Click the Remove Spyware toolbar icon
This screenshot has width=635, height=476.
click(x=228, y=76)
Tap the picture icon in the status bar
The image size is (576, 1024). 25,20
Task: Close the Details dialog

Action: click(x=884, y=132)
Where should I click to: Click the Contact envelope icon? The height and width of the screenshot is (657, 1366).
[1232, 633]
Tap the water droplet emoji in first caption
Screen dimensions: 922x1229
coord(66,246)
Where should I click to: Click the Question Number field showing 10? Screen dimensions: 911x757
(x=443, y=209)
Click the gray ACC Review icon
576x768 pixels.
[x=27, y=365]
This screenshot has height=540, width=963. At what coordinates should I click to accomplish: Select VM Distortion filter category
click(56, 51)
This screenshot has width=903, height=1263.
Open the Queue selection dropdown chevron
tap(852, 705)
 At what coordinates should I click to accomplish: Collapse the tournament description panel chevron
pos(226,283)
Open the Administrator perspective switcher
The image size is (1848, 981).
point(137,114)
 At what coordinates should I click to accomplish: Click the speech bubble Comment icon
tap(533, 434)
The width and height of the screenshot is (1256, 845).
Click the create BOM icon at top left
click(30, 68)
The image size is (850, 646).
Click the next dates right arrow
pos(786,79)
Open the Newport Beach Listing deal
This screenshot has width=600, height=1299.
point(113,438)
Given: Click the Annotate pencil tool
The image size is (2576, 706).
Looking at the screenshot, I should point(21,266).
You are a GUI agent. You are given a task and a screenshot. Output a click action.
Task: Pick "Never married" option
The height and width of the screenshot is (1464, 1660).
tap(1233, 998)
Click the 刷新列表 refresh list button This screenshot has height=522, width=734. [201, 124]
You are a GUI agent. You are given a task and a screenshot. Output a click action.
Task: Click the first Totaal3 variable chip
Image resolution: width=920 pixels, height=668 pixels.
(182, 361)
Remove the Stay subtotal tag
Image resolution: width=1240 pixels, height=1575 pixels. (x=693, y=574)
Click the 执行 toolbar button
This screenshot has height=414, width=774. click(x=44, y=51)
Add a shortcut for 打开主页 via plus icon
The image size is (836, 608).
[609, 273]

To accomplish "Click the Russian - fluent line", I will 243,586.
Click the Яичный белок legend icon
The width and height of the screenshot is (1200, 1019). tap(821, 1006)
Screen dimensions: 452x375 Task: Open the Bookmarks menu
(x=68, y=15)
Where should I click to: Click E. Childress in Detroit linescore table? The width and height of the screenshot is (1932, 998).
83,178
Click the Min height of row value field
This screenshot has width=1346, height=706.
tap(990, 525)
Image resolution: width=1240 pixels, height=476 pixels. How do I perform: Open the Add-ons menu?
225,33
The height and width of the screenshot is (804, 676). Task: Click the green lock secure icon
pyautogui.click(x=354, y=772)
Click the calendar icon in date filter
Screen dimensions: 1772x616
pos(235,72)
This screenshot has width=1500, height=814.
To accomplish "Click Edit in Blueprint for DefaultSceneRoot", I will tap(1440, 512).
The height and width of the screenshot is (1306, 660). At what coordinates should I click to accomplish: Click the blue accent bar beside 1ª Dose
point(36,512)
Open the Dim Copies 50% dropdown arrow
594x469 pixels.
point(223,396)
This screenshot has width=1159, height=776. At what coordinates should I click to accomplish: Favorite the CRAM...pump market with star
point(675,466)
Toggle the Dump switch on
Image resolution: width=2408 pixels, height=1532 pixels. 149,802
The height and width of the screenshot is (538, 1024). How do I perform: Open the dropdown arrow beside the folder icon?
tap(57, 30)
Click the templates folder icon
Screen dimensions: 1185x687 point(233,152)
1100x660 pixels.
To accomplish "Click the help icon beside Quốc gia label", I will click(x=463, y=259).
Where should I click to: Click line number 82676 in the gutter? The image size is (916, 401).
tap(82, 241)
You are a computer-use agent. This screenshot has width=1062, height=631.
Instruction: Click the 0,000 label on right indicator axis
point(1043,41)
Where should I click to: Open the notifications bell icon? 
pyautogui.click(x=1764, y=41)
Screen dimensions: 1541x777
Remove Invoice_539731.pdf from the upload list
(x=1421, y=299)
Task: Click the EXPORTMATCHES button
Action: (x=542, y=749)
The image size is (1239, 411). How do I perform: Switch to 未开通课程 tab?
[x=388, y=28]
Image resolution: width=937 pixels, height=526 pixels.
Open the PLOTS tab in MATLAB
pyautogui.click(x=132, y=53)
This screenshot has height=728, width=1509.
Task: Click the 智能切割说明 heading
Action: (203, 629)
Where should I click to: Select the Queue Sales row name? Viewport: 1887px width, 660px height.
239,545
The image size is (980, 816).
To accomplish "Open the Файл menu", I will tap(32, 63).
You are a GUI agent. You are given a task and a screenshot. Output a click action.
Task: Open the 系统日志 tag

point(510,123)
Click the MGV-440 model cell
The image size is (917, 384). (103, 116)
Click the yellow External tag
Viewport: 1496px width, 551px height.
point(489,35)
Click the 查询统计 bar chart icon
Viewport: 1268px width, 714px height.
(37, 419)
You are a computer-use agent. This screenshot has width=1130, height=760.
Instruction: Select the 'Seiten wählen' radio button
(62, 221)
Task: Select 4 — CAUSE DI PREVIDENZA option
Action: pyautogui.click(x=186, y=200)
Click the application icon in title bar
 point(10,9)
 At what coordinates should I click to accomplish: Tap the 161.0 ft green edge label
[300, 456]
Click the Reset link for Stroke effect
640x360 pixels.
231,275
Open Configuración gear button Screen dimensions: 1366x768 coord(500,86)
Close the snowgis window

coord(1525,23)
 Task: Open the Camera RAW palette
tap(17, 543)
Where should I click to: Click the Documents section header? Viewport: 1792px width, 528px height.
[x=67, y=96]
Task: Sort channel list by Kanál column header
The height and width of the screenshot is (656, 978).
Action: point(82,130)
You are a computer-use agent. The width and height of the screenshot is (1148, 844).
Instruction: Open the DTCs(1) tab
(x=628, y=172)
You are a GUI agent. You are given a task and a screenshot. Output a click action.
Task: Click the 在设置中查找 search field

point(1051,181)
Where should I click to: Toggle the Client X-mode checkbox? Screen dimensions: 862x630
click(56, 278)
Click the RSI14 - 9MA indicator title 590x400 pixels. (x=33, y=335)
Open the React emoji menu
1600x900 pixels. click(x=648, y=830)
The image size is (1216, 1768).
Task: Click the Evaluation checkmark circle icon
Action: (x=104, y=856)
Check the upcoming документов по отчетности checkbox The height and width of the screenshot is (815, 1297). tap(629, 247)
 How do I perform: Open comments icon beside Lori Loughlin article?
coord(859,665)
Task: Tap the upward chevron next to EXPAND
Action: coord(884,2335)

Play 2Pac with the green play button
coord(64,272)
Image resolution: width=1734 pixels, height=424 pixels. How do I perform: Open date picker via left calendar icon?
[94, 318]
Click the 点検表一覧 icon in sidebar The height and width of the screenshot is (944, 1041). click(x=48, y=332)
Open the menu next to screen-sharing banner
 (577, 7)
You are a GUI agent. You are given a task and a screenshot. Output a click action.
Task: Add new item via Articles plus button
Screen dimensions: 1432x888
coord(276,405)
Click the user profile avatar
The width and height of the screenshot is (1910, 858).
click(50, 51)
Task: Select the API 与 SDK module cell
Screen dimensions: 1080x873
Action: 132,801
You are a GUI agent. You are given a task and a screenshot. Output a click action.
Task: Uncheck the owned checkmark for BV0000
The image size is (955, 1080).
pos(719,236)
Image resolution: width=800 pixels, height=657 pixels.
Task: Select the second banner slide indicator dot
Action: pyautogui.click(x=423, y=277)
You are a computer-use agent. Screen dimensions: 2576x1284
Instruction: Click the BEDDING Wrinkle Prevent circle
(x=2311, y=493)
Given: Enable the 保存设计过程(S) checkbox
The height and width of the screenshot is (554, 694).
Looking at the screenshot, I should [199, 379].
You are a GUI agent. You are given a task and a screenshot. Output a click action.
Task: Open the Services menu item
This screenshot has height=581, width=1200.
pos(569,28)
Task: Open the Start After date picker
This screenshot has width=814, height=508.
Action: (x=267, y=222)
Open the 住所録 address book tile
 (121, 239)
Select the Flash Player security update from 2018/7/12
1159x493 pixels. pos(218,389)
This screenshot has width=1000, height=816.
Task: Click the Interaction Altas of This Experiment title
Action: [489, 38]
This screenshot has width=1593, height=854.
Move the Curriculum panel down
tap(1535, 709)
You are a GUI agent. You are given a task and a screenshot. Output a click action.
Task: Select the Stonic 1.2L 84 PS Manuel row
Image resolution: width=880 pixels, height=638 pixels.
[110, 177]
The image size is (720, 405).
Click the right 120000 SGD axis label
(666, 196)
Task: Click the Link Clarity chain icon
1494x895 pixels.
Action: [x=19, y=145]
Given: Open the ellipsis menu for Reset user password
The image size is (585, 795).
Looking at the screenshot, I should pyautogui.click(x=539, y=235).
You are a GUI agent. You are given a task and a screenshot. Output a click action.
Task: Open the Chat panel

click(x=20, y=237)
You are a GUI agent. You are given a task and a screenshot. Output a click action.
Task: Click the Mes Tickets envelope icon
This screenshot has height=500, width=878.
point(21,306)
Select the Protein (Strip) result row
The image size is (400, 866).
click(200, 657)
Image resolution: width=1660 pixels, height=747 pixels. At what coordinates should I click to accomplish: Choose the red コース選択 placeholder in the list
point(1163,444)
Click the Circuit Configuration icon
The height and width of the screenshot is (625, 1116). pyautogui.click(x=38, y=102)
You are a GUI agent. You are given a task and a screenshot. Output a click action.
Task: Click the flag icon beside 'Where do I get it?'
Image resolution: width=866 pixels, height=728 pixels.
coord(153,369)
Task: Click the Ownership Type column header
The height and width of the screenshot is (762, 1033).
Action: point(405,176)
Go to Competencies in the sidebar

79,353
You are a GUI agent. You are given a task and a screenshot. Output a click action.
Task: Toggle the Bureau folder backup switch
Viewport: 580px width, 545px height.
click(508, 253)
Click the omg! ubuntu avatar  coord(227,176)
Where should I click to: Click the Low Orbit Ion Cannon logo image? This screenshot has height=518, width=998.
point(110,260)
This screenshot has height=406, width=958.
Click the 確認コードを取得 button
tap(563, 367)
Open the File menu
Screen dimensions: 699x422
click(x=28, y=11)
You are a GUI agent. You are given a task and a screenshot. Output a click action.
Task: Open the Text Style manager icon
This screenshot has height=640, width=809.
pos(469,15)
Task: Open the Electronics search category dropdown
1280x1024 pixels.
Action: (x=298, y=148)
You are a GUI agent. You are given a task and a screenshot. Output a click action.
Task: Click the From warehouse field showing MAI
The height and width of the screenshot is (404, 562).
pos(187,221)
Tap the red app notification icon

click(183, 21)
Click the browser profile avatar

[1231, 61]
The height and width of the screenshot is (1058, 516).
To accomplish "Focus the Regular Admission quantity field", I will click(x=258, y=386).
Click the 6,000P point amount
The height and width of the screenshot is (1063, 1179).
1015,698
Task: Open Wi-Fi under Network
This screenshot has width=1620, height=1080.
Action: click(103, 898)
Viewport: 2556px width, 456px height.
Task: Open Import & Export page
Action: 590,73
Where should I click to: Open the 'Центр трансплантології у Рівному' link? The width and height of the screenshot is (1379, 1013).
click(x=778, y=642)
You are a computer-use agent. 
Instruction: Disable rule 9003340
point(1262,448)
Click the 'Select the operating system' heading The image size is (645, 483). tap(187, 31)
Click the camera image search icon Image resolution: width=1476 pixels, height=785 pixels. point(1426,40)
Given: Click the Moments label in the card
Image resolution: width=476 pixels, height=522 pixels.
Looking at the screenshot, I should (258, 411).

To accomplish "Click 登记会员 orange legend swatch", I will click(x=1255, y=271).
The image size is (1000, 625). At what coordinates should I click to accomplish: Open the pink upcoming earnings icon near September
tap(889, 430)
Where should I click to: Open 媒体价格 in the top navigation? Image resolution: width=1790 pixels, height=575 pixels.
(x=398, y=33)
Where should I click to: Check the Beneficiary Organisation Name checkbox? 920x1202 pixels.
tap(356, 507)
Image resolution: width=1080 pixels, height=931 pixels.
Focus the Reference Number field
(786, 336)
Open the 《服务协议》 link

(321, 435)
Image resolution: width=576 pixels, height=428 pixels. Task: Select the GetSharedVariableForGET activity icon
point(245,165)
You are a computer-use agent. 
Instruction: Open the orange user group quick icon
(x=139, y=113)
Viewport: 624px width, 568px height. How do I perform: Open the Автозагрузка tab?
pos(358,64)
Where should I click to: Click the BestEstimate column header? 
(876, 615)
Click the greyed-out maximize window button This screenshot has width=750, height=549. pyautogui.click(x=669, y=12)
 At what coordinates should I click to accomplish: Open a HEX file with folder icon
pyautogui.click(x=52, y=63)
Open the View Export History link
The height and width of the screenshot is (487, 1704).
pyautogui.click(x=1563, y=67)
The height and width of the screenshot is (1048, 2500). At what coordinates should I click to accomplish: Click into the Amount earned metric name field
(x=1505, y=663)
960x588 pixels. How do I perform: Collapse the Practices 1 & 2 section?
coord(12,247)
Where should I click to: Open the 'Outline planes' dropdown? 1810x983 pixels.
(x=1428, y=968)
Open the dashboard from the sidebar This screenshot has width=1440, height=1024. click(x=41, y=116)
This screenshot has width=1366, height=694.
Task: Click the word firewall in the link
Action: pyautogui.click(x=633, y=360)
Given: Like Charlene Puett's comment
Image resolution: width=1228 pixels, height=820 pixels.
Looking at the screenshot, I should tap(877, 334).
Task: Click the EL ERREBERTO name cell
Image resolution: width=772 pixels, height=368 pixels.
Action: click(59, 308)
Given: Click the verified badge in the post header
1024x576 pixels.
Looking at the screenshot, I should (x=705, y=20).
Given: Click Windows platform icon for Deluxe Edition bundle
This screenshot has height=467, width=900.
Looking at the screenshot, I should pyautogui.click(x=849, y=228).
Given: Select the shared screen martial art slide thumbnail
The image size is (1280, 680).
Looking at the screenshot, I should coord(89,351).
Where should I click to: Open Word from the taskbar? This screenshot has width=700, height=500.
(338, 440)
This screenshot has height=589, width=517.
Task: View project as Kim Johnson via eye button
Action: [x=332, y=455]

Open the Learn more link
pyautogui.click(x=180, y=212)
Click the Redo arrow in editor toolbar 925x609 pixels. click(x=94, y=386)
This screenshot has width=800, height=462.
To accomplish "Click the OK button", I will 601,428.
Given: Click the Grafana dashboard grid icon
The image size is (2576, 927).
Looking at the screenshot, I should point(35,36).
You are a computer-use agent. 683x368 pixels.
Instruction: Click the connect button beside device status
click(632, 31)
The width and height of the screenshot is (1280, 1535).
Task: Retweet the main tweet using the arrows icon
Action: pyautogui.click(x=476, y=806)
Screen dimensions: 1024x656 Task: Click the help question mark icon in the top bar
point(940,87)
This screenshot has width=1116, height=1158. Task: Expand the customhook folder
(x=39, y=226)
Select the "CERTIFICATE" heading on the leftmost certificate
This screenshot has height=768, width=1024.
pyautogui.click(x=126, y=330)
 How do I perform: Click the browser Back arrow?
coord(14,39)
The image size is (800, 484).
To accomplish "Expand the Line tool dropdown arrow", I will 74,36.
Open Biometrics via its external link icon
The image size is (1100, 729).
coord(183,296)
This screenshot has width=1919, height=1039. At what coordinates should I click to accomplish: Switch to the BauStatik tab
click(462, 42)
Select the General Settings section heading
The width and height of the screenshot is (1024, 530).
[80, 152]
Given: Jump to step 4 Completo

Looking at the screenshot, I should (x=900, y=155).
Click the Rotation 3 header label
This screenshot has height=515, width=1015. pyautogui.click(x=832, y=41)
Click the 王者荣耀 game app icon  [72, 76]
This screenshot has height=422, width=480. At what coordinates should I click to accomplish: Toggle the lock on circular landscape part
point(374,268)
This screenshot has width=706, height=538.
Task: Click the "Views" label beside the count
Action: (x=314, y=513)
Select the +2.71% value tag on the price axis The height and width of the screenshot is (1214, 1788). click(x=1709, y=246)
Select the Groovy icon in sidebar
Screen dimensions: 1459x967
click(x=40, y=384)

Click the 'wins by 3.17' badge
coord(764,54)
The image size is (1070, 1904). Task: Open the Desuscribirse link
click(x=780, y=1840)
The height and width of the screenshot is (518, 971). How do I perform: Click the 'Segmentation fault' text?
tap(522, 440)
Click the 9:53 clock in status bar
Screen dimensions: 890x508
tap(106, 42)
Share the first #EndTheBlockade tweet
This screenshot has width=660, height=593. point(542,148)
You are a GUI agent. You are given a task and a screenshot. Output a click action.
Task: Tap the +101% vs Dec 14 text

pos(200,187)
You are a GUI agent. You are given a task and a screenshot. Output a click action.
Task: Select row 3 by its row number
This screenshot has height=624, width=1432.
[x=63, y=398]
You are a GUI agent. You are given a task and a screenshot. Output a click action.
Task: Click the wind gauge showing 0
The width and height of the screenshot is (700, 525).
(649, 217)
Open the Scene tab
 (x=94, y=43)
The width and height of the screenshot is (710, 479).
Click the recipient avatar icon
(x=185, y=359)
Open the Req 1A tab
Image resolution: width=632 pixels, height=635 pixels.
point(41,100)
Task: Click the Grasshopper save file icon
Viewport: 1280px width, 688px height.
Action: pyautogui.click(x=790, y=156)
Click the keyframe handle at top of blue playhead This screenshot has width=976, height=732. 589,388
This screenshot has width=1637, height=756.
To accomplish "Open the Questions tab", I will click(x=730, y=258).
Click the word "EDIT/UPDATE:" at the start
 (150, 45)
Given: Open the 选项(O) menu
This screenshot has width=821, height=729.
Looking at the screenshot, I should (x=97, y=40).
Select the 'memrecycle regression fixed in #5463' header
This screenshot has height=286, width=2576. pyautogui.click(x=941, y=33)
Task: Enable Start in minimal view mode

----------------

> What is required: In the entries above, work out how many lines contain the string "computer", and give only that number.

> Task result: 7